This skill is an execution policy for agents. It converts labelled examples in references/examples/ into concrete coding decisions.

If you are writing code, changing architecture, reviewing PRs, or proposing refactors in this repo, apply this skill.

Ground Truth

Treat these files as source-of-truth calibration:

  • references/examples/ (labelled examples; highest authority)
  • references/dimensions.md (20 dimensions)
  • references/annotations-rubric.md (anchor definitions)
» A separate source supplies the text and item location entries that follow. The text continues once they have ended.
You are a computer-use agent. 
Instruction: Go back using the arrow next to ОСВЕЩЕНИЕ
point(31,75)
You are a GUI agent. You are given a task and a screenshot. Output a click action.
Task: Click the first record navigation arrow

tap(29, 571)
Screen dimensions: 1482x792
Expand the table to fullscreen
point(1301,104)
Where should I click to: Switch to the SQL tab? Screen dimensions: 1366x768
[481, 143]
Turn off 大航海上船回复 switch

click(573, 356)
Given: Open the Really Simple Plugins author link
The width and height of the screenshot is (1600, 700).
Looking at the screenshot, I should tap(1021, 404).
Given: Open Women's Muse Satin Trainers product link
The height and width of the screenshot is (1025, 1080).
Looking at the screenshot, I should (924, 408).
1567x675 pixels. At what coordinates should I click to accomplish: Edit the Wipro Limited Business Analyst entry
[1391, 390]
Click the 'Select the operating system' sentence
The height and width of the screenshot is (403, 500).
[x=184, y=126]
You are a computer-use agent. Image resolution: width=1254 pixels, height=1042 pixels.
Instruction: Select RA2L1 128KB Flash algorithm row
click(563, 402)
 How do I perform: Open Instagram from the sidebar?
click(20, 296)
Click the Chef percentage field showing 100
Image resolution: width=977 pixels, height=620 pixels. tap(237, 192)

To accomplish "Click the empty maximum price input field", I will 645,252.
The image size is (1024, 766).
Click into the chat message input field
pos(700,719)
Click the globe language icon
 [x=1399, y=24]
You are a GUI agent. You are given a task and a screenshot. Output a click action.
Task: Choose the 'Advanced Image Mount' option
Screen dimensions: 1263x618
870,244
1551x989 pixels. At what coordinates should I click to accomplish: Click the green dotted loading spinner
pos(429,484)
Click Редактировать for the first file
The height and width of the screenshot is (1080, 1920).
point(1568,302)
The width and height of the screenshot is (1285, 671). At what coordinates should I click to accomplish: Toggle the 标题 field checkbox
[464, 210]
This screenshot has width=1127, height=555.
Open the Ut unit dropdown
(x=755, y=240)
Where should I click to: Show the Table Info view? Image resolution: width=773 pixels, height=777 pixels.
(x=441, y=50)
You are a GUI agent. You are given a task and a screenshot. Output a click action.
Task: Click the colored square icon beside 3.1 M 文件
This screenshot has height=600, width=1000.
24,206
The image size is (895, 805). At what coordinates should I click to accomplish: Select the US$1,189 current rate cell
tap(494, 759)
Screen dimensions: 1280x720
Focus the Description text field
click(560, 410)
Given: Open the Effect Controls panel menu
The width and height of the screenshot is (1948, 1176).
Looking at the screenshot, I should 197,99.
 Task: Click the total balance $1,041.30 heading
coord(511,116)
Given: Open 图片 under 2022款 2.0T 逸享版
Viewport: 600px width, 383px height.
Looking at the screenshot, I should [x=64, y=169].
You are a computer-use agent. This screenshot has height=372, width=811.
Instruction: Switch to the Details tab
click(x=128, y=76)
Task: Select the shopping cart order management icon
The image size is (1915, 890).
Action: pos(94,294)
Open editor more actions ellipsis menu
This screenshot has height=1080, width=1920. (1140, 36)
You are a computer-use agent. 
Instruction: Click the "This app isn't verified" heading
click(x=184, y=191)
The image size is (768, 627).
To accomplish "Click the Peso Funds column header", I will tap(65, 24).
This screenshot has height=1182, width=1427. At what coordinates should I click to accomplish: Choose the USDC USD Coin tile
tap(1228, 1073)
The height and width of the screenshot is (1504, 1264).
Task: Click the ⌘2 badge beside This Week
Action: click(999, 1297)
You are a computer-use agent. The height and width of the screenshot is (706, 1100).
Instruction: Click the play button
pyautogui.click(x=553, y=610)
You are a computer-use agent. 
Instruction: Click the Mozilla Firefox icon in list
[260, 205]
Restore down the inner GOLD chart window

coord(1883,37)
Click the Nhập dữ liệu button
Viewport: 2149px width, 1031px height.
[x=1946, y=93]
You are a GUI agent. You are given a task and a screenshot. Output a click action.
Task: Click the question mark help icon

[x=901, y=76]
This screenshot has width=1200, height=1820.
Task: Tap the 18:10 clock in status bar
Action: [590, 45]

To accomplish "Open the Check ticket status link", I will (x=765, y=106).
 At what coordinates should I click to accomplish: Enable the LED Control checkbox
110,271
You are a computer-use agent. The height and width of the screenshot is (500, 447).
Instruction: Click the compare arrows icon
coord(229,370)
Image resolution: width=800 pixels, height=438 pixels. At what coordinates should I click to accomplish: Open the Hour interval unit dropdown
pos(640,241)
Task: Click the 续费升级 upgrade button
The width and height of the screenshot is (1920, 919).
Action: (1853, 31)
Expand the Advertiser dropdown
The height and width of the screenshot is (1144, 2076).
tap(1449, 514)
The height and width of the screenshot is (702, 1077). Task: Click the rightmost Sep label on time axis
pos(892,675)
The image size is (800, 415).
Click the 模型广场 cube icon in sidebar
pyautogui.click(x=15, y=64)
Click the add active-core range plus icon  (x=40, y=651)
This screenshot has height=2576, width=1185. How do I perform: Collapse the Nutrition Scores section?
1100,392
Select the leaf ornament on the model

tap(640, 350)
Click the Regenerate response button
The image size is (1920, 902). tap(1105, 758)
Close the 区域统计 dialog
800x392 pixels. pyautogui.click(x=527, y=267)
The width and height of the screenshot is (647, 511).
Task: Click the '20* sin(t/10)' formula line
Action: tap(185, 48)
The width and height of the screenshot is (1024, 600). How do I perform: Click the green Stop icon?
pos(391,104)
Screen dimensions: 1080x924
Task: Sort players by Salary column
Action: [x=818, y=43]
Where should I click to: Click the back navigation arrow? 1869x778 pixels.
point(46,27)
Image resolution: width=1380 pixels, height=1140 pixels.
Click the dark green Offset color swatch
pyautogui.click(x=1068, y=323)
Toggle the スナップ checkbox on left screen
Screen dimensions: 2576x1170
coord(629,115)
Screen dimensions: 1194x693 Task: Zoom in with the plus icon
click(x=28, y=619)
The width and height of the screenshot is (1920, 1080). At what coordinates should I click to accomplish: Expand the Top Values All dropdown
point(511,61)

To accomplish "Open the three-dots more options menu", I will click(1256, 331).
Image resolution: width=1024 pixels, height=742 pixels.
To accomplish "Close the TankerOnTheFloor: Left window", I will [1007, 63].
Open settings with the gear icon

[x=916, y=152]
When uncertain, prefer consistency with labelled examples over generic best practices.

Style North Star

Write code that is:

  1. Concrete first, abstract second: extract only when an abstraction clearly earns its keep.
  2. Boundary strict: parse into typed/domain models early; avoid "stringly" and loose dictionary contracts.
  3. Thin at the edges: entrypoints orchestrate, domain modules decide, adapters perform IO.
  4. Operationally explicit: deterministic tooling, obvious command paths, documented and typed configuration.
  5. Easy to reason about: guard clauses, meaningful names, comments that explain intent and constraints.

Non-Negotiables (Default)

Unless the user explicitly asks otherwise, treat these as MUST-level defaults:

  1. No runtime env reads in random application code.
    • Load config once near startup, parse into a typed config object, inject downstream.
  2. No placeholder abstractions.
    • "Class with one pass-through method" and speculative repository interfaces are usually rejected.
  3. No broad leaky surfaces by default.
    • Keep exports narrow, enforce invariants with constructors/factories and domain types.
  4. No deeply nested control flow unless unavoidable.
    • Prefer early returns and branch flattening.
  5. No generic/opaque error handling when domain context matters.
    • Keep cause + context; prefer typed or structured error paths.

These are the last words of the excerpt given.